World
German Social Democrats beat conservatives in vote to decide Merkel successor

Germany’s Social Democrats narrowly won Sunday’s national election, projected results showed, and claimed a “clear mandate” to lead a government for the first time since 2005 and to end 16 years of conservative-led rule under Angela Merkel.
The centre-left Social Democrats (SPD) were on track for 26.0% of the vote, ahead of 24.5% for Merkel’s CDU/CSU conservative bloc, projections for broadcaster ZDF showed, but both groups believed they could lead the next government.
With neither major bloc commanding a majority, and both reluctant to repeat their awkward “grand coalition” of the past four years, the most likely outcome is a three-way alliance led by either the Social Democrats or Merkel’s conservatives.
Agreeing a new coalition could take months, and will likely involve the smaller Greens and liberal Free Democrats (FDP).
“We are ahead in all the surveys now,” the Social Democrats’ chancellor candidate, Olaf Scholz, said in a round table discussion with other candidates after the vote.
“It is an encouraging message and a clear mandate to make sure that we get a good, pragmatic government for Germany,” he added after earlier addressing jubilant SPD supporters.
The SPD’s rise heralds a swing left for Germany and marks a remarkable comeback for the party, which has recovered some 10 points in support in just three months to improve on its 20.5% result in the 2017 national election.
Scholz, 63, would become the fourth post-war SPD chancellor after Willy Brandt, Helmut Schmidt and Gerhard Schroeder. Finance minister in Merkel’s cabinet, he is a former mayor of Hamburg.
Scholz’s conservative rival Armin Laschet, signalled his bloc was not ready yet to concede, though his supporters were subdued.
“It hasn’t always been the first-placed party that provided the chancellor,” Laschet, 60, told the round table. “I want a government where every partner is involved, where everyone is visible – not one where only the chancellor gets to shine,” he said in an early attempt to woo smaller parties.
Schmidt ruled in the late 1970s and early 1980s in coalition with the FDP even though his Social Democrats had fewer parliamentary seats than the conservative bloc.
Attention will now shift to informal discussions followed by more formal coalition negotiations, which could take months, leaving Merkel in charge in a caretaker role.
Scholz and Laschet both said they would aim to strike a coalition deal before Christmas.

Source records
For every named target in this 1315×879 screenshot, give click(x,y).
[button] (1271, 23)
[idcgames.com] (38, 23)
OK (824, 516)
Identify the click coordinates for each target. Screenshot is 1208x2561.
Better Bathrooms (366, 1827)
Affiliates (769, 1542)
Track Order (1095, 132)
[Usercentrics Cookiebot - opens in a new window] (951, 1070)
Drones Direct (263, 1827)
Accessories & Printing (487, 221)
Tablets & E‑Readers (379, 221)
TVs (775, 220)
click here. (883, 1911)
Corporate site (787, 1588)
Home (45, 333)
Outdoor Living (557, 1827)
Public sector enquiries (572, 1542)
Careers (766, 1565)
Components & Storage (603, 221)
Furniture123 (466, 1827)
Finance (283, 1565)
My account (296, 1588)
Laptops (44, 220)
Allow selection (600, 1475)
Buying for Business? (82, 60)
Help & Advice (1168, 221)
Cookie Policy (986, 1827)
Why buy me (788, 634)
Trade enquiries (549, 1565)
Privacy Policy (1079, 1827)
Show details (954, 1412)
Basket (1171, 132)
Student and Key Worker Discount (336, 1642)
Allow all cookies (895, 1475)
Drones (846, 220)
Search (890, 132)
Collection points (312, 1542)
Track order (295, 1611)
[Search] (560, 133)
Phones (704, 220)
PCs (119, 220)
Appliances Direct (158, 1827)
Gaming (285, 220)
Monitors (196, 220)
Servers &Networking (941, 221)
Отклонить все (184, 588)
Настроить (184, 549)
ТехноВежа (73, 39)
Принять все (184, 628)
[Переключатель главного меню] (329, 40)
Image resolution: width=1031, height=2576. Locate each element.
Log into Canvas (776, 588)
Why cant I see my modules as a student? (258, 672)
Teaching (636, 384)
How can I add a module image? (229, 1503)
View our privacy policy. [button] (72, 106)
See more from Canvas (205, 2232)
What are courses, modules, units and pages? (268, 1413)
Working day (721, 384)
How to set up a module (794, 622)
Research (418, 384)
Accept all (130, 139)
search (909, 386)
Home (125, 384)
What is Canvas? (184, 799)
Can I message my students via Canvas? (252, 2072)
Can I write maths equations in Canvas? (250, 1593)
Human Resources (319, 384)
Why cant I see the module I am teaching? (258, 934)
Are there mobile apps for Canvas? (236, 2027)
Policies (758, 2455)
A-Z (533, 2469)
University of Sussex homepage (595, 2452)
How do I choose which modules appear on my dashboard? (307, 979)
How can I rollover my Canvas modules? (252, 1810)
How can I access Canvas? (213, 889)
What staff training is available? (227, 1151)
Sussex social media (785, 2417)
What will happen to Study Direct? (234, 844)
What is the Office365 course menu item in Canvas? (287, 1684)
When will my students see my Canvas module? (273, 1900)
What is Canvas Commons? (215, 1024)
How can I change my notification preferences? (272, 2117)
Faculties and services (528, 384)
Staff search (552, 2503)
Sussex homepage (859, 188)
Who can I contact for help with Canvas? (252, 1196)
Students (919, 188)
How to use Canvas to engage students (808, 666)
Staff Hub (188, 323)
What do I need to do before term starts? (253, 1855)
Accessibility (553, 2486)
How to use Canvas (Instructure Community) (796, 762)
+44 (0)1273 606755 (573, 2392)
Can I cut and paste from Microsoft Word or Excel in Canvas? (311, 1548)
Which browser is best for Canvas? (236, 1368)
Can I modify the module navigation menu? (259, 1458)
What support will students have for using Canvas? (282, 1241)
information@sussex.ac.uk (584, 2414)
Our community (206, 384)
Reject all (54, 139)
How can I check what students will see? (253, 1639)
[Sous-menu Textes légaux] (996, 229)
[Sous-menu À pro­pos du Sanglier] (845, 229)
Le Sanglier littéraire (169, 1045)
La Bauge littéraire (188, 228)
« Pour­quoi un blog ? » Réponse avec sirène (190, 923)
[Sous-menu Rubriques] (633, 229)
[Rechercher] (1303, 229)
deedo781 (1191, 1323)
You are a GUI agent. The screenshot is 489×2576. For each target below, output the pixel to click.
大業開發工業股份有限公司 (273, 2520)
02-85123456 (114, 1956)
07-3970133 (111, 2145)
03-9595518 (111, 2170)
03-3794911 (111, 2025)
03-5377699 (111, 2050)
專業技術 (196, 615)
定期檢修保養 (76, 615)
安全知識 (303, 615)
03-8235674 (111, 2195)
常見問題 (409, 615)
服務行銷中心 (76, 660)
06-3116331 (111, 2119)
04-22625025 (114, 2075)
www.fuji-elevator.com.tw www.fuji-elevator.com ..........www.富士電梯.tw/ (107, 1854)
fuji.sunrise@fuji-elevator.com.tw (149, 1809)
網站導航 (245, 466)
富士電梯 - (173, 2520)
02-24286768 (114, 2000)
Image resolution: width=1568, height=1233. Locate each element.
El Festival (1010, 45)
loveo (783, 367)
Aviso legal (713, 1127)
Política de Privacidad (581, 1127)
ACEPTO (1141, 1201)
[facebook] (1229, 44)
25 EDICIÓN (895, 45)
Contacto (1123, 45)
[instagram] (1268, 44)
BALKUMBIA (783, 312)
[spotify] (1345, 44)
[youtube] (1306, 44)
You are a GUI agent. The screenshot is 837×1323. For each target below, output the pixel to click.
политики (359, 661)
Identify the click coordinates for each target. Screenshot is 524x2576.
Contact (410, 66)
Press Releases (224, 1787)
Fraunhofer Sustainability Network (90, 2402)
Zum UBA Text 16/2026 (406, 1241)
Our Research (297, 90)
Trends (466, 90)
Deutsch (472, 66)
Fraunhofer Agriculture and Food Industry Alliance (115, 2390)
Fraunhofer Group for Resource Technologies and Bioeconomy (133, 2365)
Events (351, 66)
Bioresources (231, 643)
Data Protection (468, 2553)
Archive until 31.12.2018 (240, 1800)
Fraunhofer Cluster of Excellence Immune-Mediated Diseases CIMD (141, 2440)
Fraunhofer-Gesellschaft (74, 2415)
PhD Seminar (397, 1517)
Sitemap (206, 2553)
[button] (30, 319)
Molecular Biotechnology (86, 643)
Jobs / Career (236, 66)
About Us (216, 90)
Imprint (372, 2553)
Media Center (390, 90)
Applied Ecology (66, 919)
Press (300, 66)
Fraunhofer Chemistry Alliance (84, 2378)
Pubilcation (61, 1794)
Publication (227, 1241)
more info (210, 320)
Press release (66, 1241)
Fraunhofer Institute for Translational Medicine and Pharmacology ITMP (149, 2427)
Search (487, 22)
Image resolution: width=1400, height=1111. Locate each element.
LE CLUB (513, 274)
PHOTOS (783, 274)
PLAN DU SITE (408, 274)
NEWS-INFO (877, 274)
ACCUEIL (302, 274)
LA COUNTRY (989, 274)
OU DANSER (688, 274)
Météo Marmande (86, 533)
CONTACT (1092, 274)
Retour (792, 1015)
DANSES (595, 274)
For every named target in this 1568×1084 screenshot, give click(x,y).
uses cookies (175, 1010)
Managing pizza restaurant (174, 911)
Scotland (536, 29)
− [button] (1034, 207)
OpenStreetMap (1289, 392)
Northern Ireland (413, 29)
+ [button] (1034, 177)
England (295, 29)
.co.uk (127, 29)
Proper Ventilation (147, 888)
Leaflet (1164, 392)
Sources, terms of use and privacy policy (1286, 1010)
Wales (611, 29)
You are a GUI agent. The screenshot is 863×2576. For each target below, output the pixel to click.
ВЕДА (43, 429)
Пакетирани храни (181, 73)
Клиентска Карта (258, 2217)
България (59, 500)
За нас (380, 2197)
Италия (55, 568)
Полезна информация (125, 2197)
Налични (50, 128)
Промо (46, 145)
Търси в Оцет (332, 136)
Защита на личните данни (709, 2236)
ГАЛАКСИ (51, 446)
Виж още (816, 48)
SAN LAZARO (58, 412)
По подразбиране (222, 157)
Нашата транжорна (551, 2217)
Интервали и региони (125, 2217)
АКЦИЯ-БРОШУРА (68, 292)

> _PARTS OF THE EXERCISE_:
(a) In the election article, what share of the vote were the Social Democrats on track to receive?
(b) Pick out each line of the records that includes the string "menu".

> _SOLUTIONS TO THE EXERCISE_:
(a) 26.0%

(b)
What is the Office365 course menu item in Canvas? (287, 1684)
Can I modify the module navigation menu? (259, 1458)
[Sous-menu Textes légaux] (996, 229)
[Sous-menu À pro­pos du Sanglier] (845, 229)
[Sous-menu Rubriques] (633, 229)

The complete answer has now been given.